Jika agama digambarkan seperti bangunan bersejarah, maka konsep tajdid yang benar adalah dengan mempertahankan esensi, simbol, dan kekhasan bangunan itu, lalu memperbaiki fasilitas lainnya yang bisa memudahkan akses menuju lokasi bangunan itu. Bukan malah merobohkan bangunannya, lalu menggantinya dengan bangunan baru, yang menghilangkan esensi dan ciri khasnya yang orisinil. Karena itu, pemahaman tentang konsep tajdid ini menjadi penting, agar umat Islam bisa membedakan antara pembaharu sejati dan orang yang coba membuat agama baru.
Sepanjang sejarah peradaban Islam, sudah banyak mujaddid yang muncul di setiap masa. Namun dalam tulisan kali ini saya hanya mengangkat tiga tokoh pembaharu (mujaddid). Mereka adalah Imam Muhammad ibn Idris al-Syafi’i (150-204 H), Imam Abul Hasan al-Asy’ari (260-330 H) dan Imam Hujjatul Islam Abu Hamid, Muhammad ibn Muhammad al-Ghazali, al-Thusi (450-505 H). Pengakuan bahwa ketiga ulama ini adalah para mujaddid telah ditulis oleh para ulama sesudahnya dalam karya-karya mereka. (Lihat misalnya, Muatadha al-Zabidi, Ittihaf Sadat al-Muttaqin, Syarh Ihya’ ‘Ulumiddin, (Beirut:Dar al-Kutub al-‘Ilmiyyah, 2012), Juz I, hlm.35-37)
Pemilihan ketiga tokoh ini karena pemikiran mereka telah memberi pengaruh besar sepanjang sejarah peradaban Islam. Di masa kepemimpinan Nizham al-Mulk, pemikiran ketiga tokoh ini memainkan peran penting dalam membangkitkan semangat kaum Muslimin. (Lihat ‘Ali Muhammad al-Shallabi, Dinasti Bani Saljuk, (Jakarta:Pustaka al-Kautsar, 2007). Pemikiran mereka juga memberikan pengaruh besar di Nusantara. Banyak para ulama abad ke-17 dan 18 M seperti Syekh Abdus Shamad al-Falimbani, Syekh Arsyad al-Banjari dan ulama lainnya yang dalam masalah fiqh mengikuti madzhab Syafi’i, aqidah mengikuti madzhab Asy’ari dan tasawuf mengikuti Imam al-Ghazali. Bahkan sampai saat ini kajian pemikiran ketiga tokoh pembaharu ini masih terus ramai dan belum selesai. Muslim atau non-Muslim, yang pro maupun yang kontra, merasa tertarik untuk membahasnya. Inilah bukti bahwa pemikiran ketiga tokoh ini masih tetap relevan dan tidak kadaluwarsa. Mari kita bahas satu per satu secara singkat.

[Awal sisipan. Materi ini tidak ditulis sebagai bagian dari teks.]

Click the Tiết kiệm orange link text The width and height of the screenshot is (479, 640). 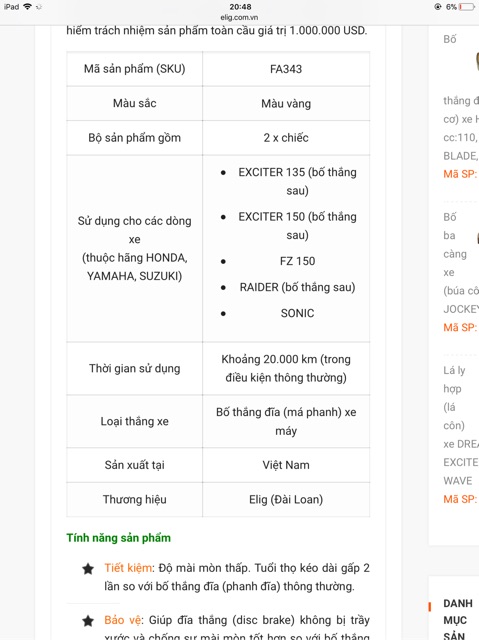tap(128, 568)
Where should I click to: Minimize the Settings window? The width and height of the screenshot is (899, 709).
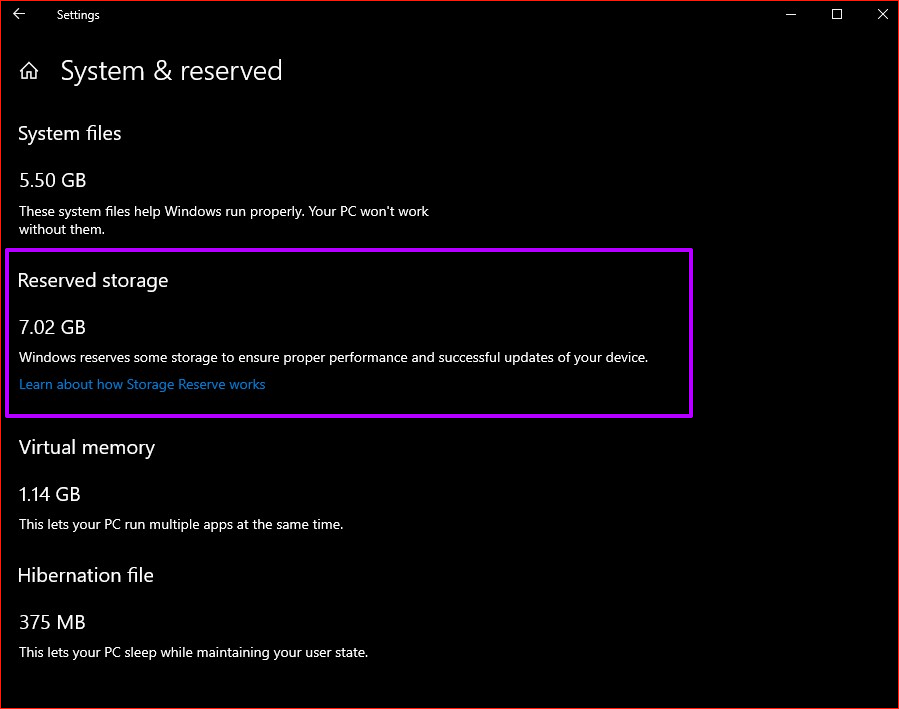[x=791, y=15]
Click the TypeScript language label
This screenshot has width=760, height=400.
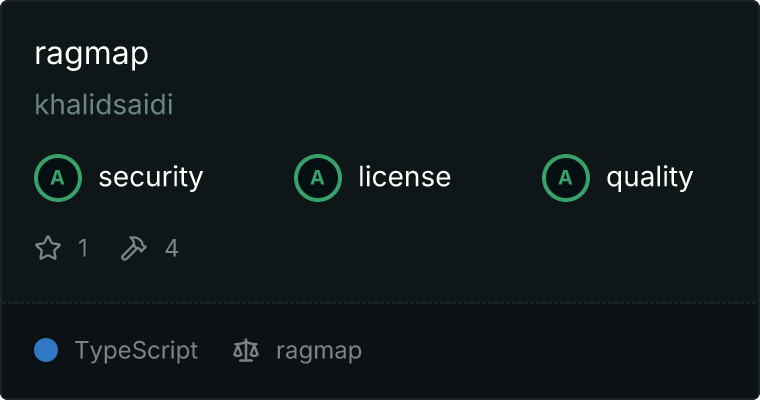136,351
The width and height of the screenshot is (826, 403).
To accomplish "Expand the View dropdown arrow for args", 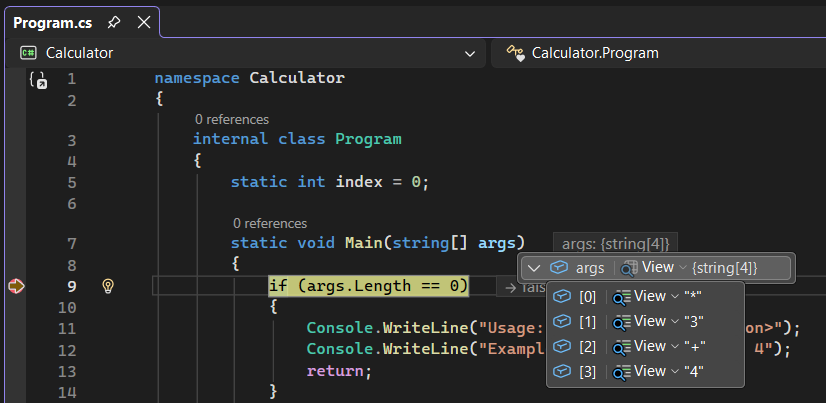I will coord(683,268).
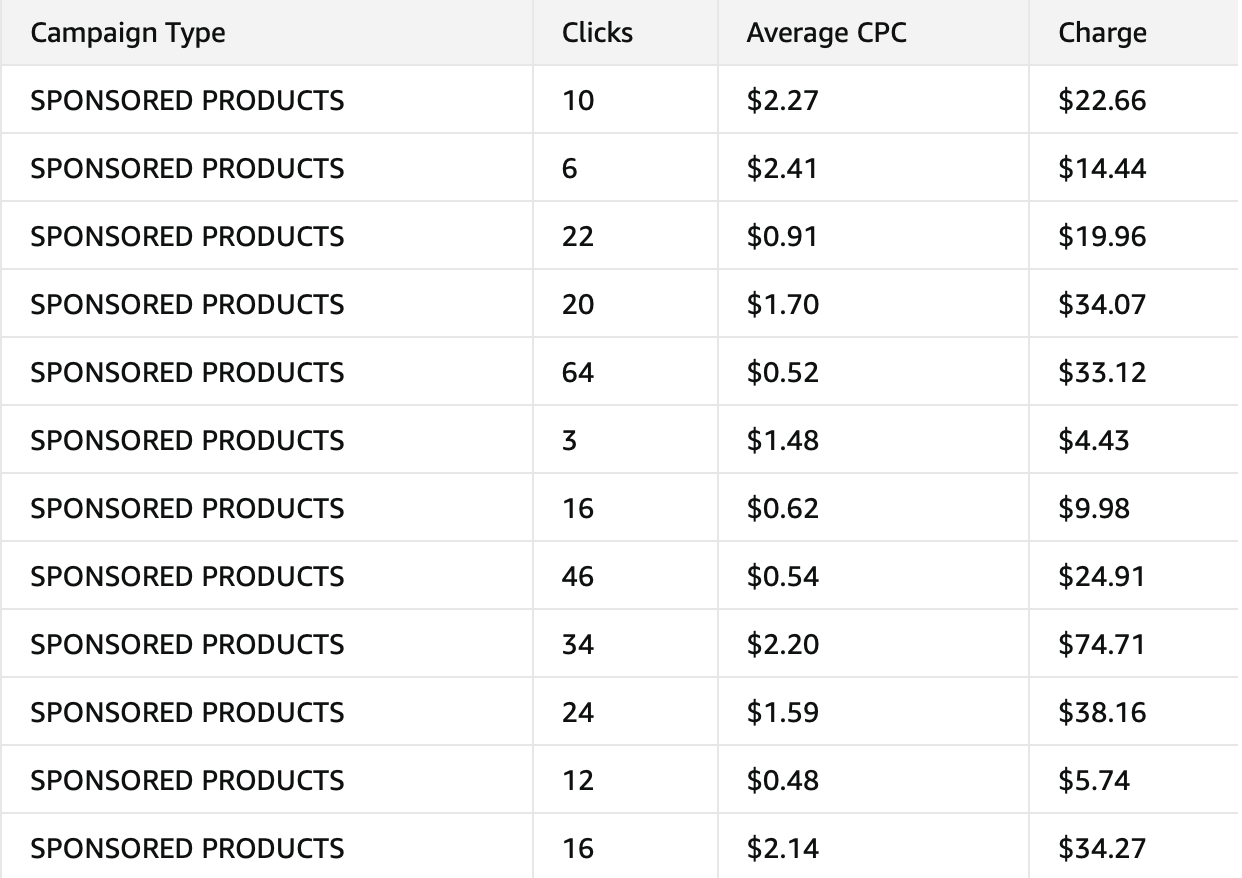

Di abad ke-2 ada Imam Syafi’i yang tampil sebagai pembaharu. Imam Ahmad ibn Hanbal mengomentari hadits riwayat Abu Daud di atas dengan menyatakan bahwa “Mujaddid (pembaharu) di abad pertama adalah Umar ibn Abdil Aziz, dan di abad kedua adalah al-Syafi’i” (al-Baihaqi, Manaqib al-Syafi’i, Kairo:Maktabat Dar al-Turats, tanpa tahun), Juz I, hlm. 55). Pembaharuan yang beliau lakukan salah satunya dengan merumuskan disiplin ilmu ushul al-fiqh dalam karya monumentalnya, al-Risalah.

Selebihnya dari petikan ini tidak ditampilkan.